Who are the team and what do they bring?

  • Matthew Booker (Bristol Medical School) is a researcher specialising in primary care and advanced emergency care. They are a member of the University of Bristol AED provision working group which seeks  to review and implement new strategy for automated external defibrillator (AED) provision across the University campuses.
  • Helen Baxter (Bristol Medical School) is a researcher specialising in knowledge mobilisation techniques and mechanisms. She works to enhance the existing practice in knowledge mobilisation and implementation. Helen has a particular focus on mental health research, as well as her ongoing interest and collaborations in the field of urgent care. She is also a member of the AED provision working group.
  • Sarah Allsop (Bristol Medical School) is a medical academic, with 12 years’ teaching and leadership experience in medical and anatomy education, and a background as an NHS doctor. She is a specialist in curriculum review leadership, development and design.
  • Associate Clinical Director (Research, St John Ambulance)
  • Partners from the Resuscitation for Medical Disciplines (RMD) collaboration at Bristol
  • Research in Urgent Care, Avon Collaborative Hub (REACH)

What is to come?

One outcome will be the curation of a research group dedicated to the topic of creatively exploring emergency response. The team will collaborate locally with researchers already established at Bristol, including those who came together for the intial Ideas Exchange workshops. A Knowledge Mobilisation practitioner will oversee the curation of growth in this group and provide a channel for co-creation with a group of energised public contributors.  

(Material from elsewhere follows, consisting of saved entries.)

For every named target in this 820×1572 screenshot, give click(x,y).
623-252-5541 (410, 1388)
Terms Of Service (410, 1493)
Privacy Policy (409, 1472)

In keeping with the creative arts theme, the team will look to summarise the work of the project using one of these media, as a tangible example of how creativity can catalyse the evidence base in this field.  Just as people have an innate emotional reaction to the prospect needing to act in an emergency, they have an intrinsic response to the expressive arts. The team want to understand what expressive art can help us understand about the science of ergonomics and human factors in these situations, and what the future can be.